Fortunately the solution comes from a quite unforeseen direction: The FBX Exporter. The very same FBX exporter which I had previously dismissed as being too out of date to be usable in the latest versions of UDK . Yes, it seems that my previous attempts as importing meshes through this means had been with meshes which were just too damned shoddy (and it's here that I return to that old selling point of the Unreal Exporter: debugging at export time, not import...).

Yes, long story short: Use the FBX Exporter - just be sure to polish up your mesh according to the same requirements which the Unreal Exporter upholds.

Skeletal Meshes Pipeline in Blender

Requirements:
- Must be a single mesh (Though you can combine several together before rigging)
- All Transforms must be zeroed out in Object Mode (feel free to align and resize the mesh in edit mode though)
- There must be a single root bone at the origin.
- There must be a minimum of three bones.
- All bones must be within a hierarchy (even, if only to the root - and all bones not within the hierarchy should be parented to the root)
- There must be at least one material applied. (unreal uses the material slots, but won't load the mesh with the material already applied: there's no point - it removes all of the fun of the material editor!)
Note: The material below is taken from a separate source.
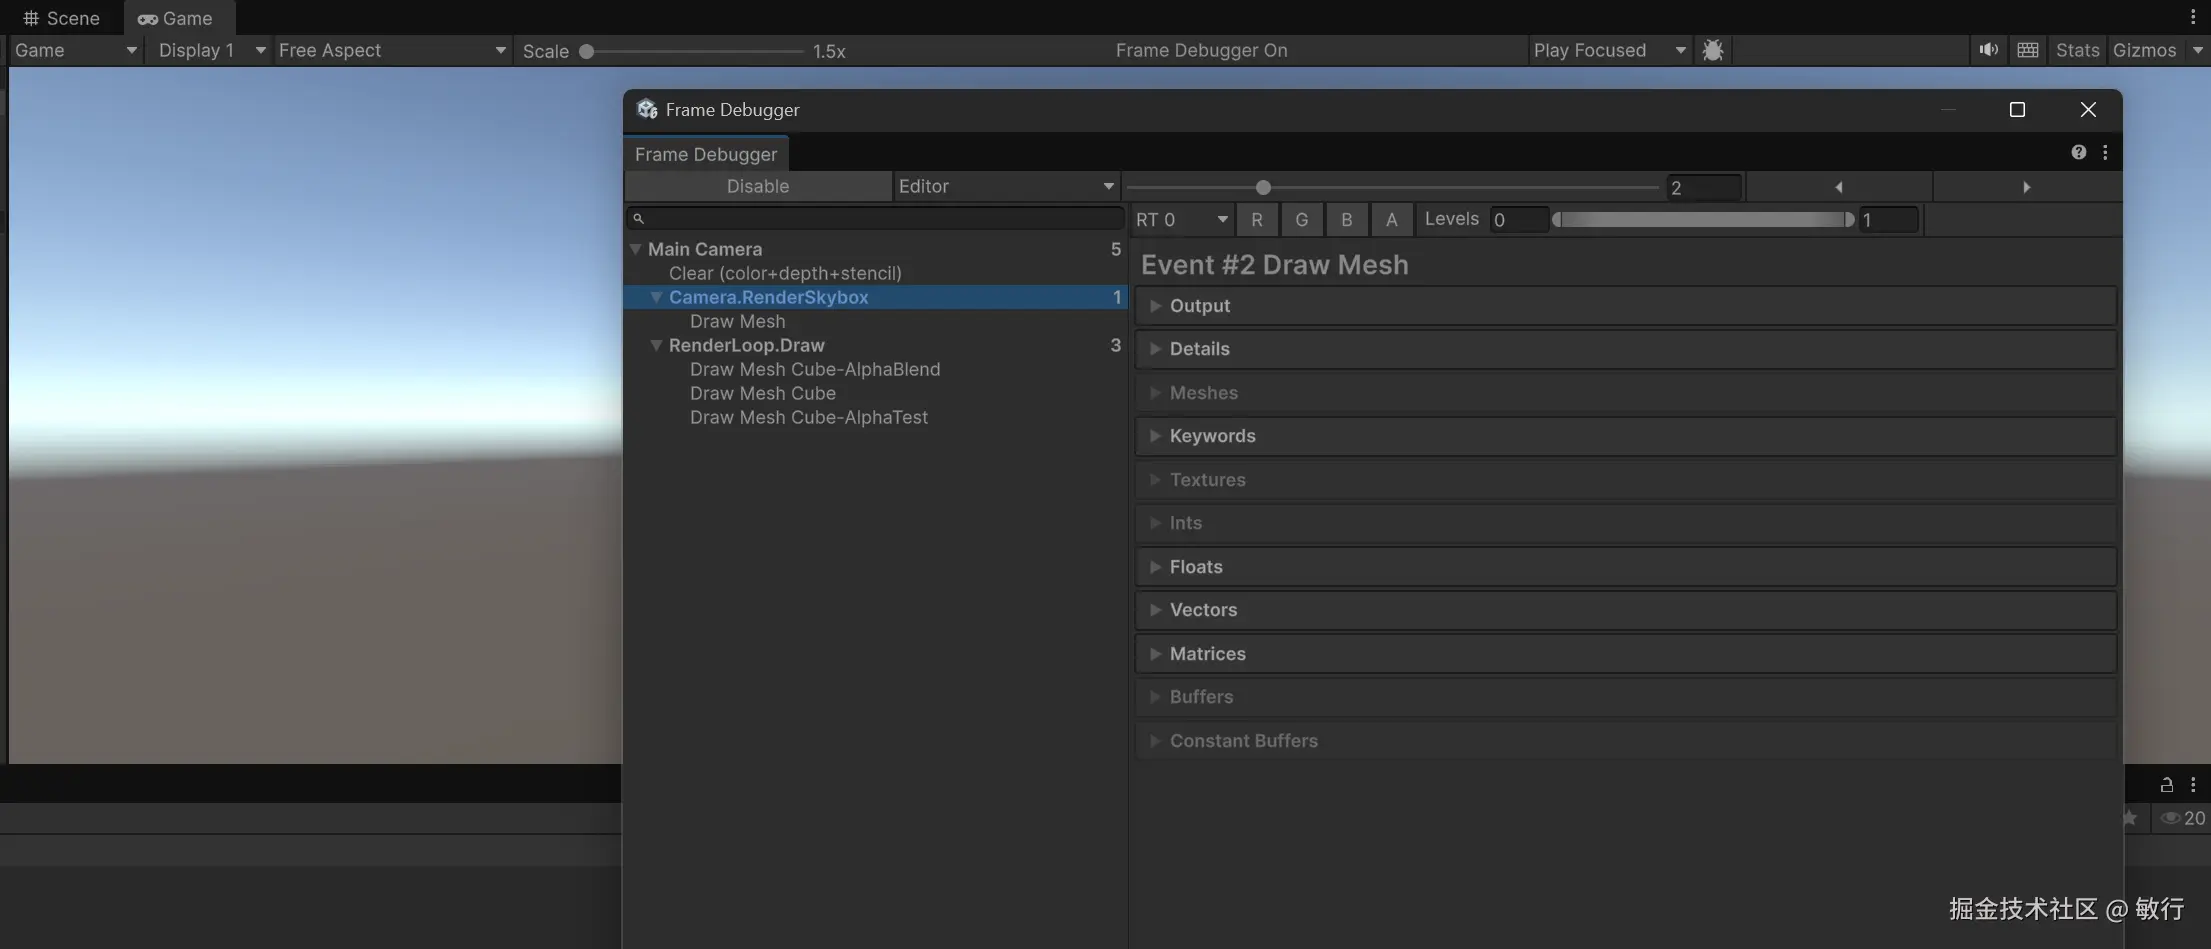
Task: Toggle the G green channel button
Action: coord(1301,220)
The Unreal Exporter (Preferences>Add-ons> Input-Output>Unreal .PSK/.PSA) elsewhere known as ActorX is touchy: with Blender 2.63 I have experienced great difficulty in exporting a mesh due to what I can only guess as problems with excessive poles in the mesh (I'm a stickler for quad modelling, so there are a number of places where there just have to be poles in order for the mesh to flow in an agreeable way). This I  have surmised after spending an excessive amount of time cutting holes in my mesh before export to try to ascertain the root of the problem. In the end I OBJ'd the mesh to an earlier portable version of Blender (I believe it was 2.57) and found there to be no problems whatsoever exporting from there.

The principle advantage of ActorX, though, aside from the warnings which Unreal presents when uploading an older FBX export, is that all of the problems are logged at export time: you won't end up with a file which fails to load in UDK.